Los efectos podrían empezar a notarse y el negocio del turismo que se beneficia de esa gran revolución de lo instagrameable se verá enfrentado al potencial descrédito de las ficciones visuales. Y eso sin entrar en los cientos de estafas de pisos falsos en alquiler o negocios inexistentes de los cuales oímos hablar cada verano. Creadores de contenidos, como profesionales del sector, también se enfrentan a un dilema ético. ¿Cómo inspirar a viajar sin engañar a los viajeros?
La historia del mercadillo fantasma de Buckingham Palace no es una anécdota, sino una advertencia. La Unión Europea valora poner en marcha unas normas de transparencia, ya impuestas en los anuncios de publicidad tanto en televisión como en prensa. La IA ayuda a promover destinos, sin lugar a dudas, pero el viajero debe aprender también a contrastarlo todo.

Cómo evitar caer en el engaño
Como comentaba recientemente en un artículo sobre memes y política, nuestra percepción de la realidad puede quedar severamente dañada y nuestras decisiones, alteradas.
En turismo pasa lo mismo. Lo mejor será empezar por dudar de todo, como Descartes, y contrastarlo todo. Cuando un destino, un hotel o un evento aparezca únicamente acompañado de imágenes idílicas en redes, sin más información, ni detalles, será mejor verificarlo. Siempre es mejor acudir a Google Images, que aún no está tan contaminado de escenarios virtuales.

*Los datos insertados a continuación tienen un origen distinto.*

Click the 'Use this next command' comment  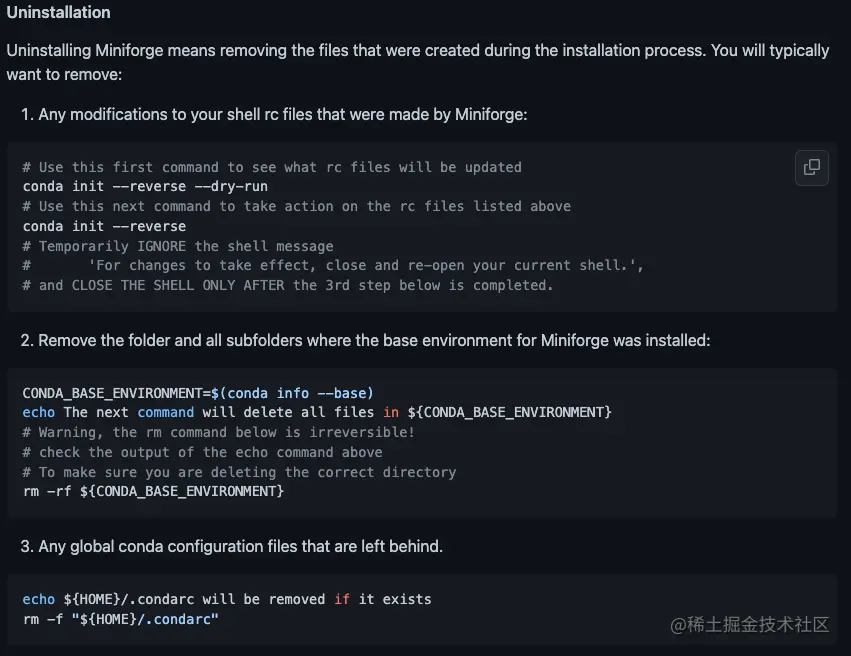pyautogui.click(x=296, y=206)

En los buscadores, los usuarios no buscan tanto los likes o los comentarios y las reseñas de Google Maps suelen ser más fidedignas.
También es bueno visitar las páginas oficiales, leer opiniones recientes, reseñas con fecha, y fotografías (aunque peor enfocadas) tomadas por viajeros casuales y reales. Si se trata de viajes lejanos y únicos en una vida, también se puede acudir a agencias especializadas con trato personal, como Pangea que trabajan en viajes a medida, y sin sorpresa.

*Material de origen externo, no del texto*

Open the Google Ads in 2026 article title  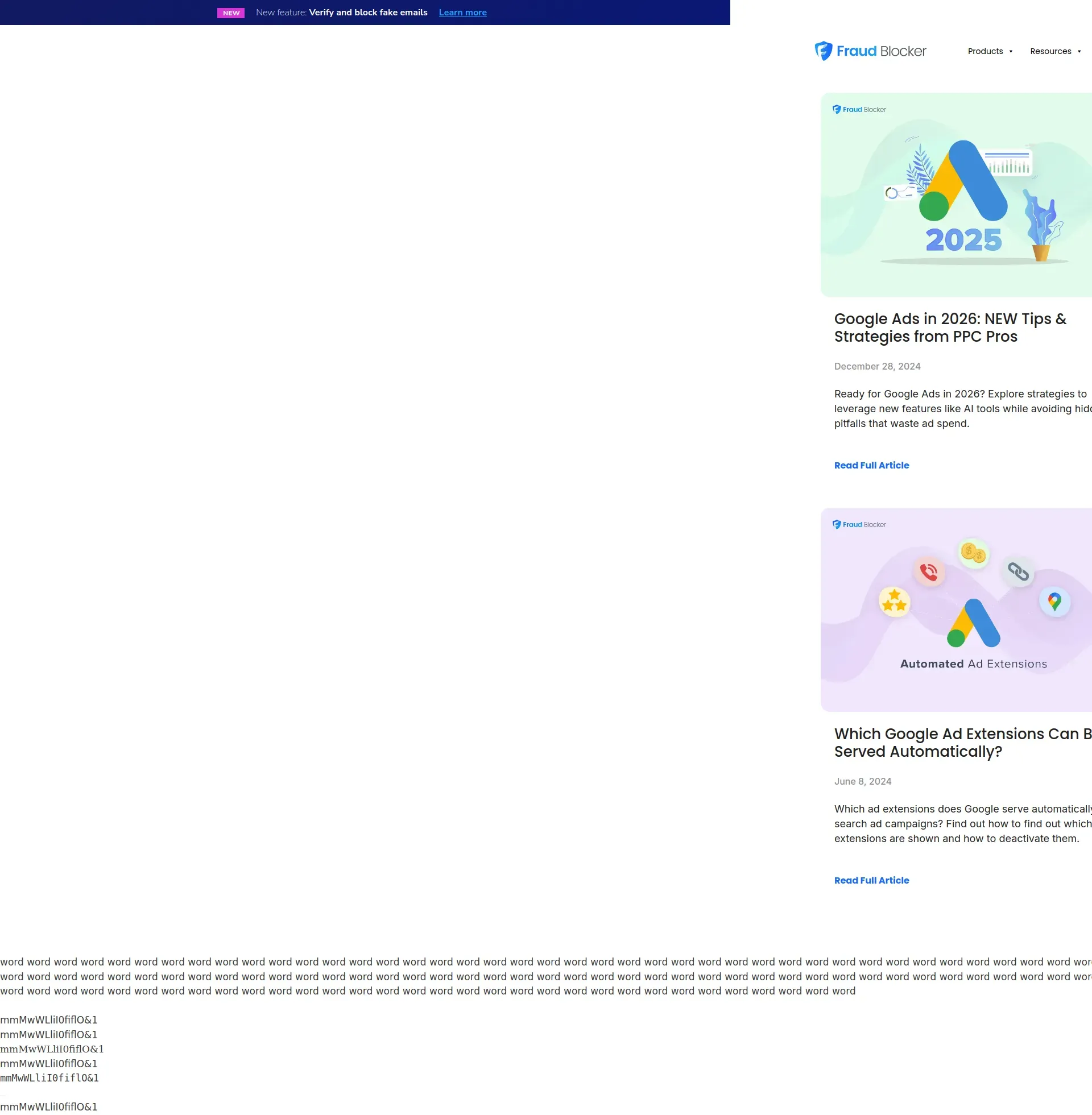pos(950,328)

Cada vez más medios, como ocurrió en el caso del Palacio inglés, recurren a herramientas de verificación visual capaces de detectar si una imagen ha sido generada por la inteligencia artificial. Tampoco son infalibles, pero te ayudan a estar con la mosca detrás de la oreja.
También resulta de sentido común priorizar destinos y experiencias apoyados en relatos e historias auténticas, con testimonios fiables y presencia en medios independientes, porque la narrativa genuina siempre deja su sello de autenticidad. Y, por encima de todo, será importante, tanto en viajes como en otros asuntos de la vida cotidiana, mantener una saludable sospecha ante cualquier nueva escena demasiado impecable. Al final acabaremos buscando esas fotos torpes e imperfectas, las que capturan a unos viajeros a quienes se les ha cortado la cabeza o los pies, porque son el reflejo de la vida real y, por ahora, siguen siendo imposibles de falsificar.